Output range, inclusive: from the line containing "Authors (328, 19)" to the line containing "Events (164, 2288)". Restate those lines from the data below word for word and only those.

[Records shown Boundary: Start]

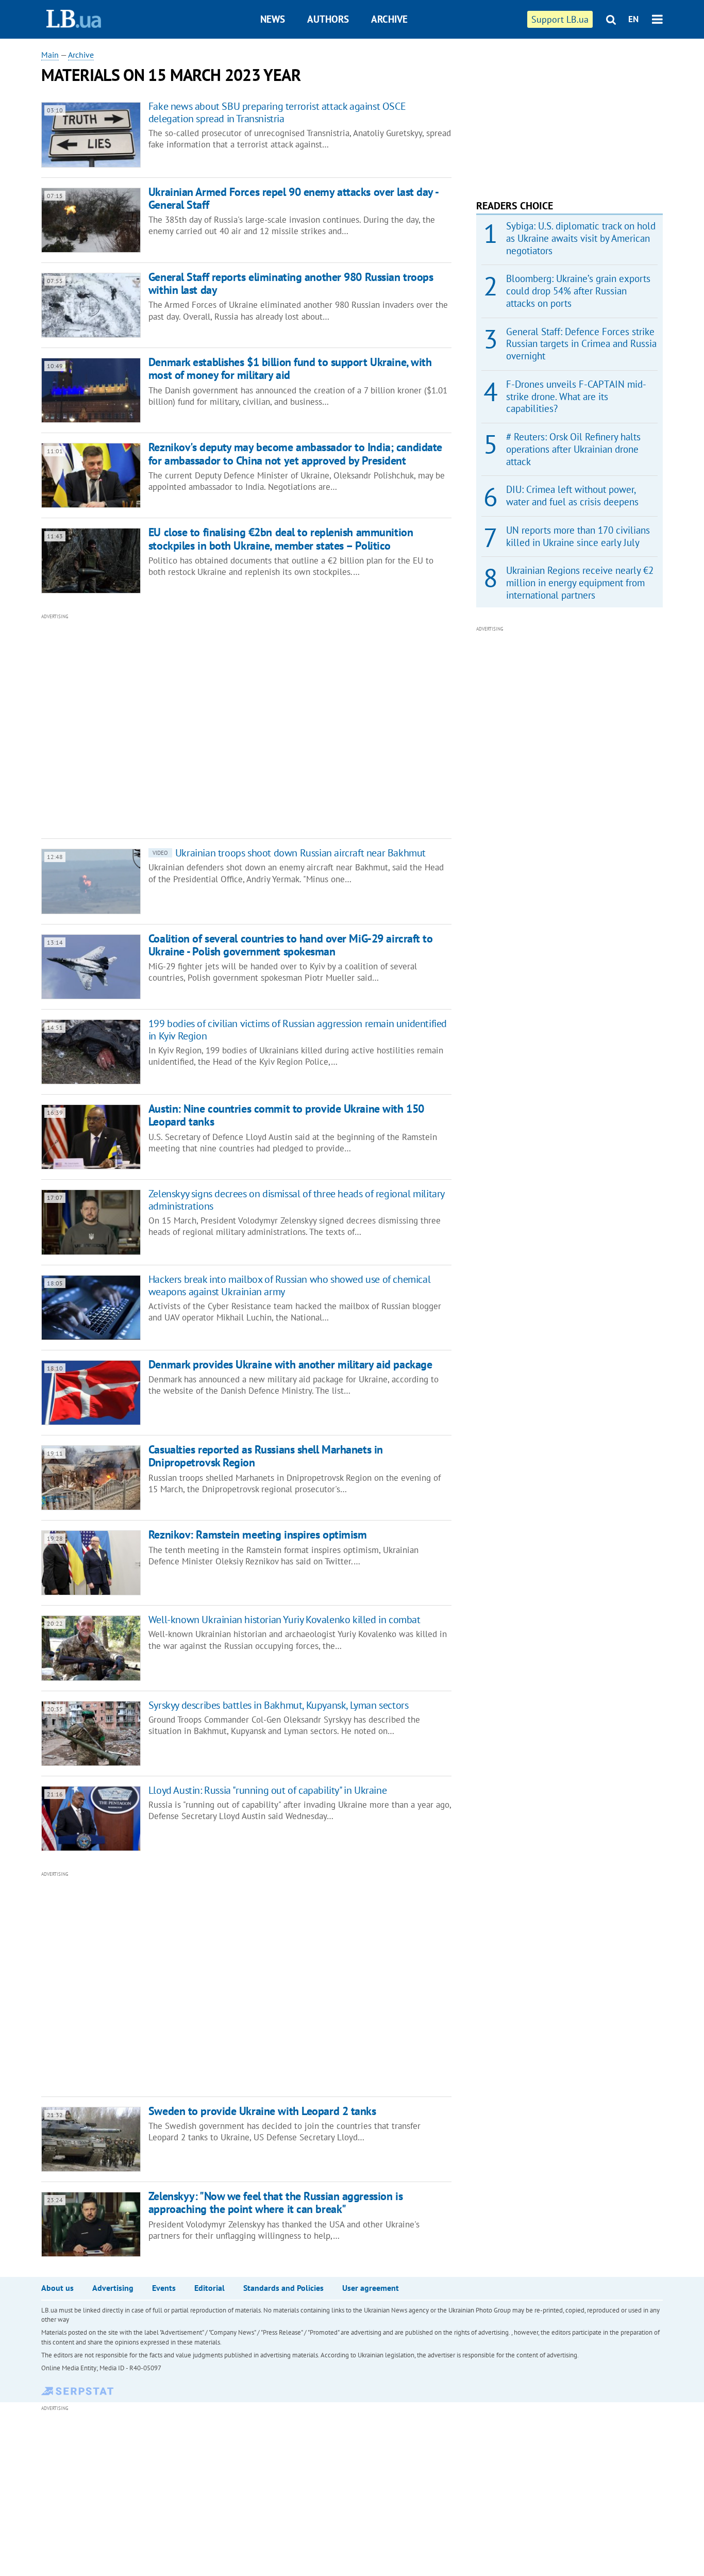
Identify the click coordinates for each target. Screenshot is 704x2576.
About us (57, 2288)
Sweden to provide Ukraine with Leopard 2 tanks (262, 2111)
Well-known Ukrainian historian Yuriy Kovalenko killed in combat (284, 1619)
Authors (328, 19)
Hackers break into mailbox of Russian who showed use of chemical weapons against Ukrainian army (289, 1285)
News (272, 19)
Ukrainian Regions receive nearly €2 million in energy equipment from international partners (579, 582)
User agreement (370, 2288)
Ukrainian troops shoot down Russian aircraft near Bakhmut (289, 853)
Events (164, 2288)
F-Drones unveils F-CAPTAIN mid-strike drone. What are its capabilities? (576, 396)
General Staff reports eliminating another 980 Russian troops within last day (290, 283)
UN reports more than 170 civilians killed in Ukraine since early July (578, 536)
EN (633, 19)
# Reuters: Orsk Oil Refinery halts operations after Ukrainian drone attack (573, 449)
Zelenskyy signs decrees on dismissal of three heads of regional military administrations (296, 1200)
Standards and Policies (283, 2288)
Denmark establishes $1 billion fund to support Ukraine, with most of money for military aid (290, 368)
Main (50, 54)
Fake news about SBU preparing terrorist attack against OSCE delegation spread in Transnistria (277, 112)
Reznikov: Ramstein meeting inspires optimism (257, 1534)
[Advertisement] (190, 725)
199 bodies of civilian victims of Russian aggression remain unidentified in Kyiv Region (297, 1030)
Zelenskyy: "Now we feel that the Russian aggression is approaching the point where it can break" (275, 2202)
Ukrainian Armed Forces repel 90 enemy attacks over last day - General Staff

[Records shown Boundary: End]

- Written answer:
Authors (328, 19)
Hackers break into mailbox of Russian who showed use of chemical weapons against Ukrainian army (289, 1285)
News (272, 19)
Ukrainian Regions receive nearly €2 million in energy equipment from international partners (579, 582)
User agreement (370, 2288)
Ukrainian troops shoot down Russian aircraft near Bakhmut (289, 853)
Events (164, 2288)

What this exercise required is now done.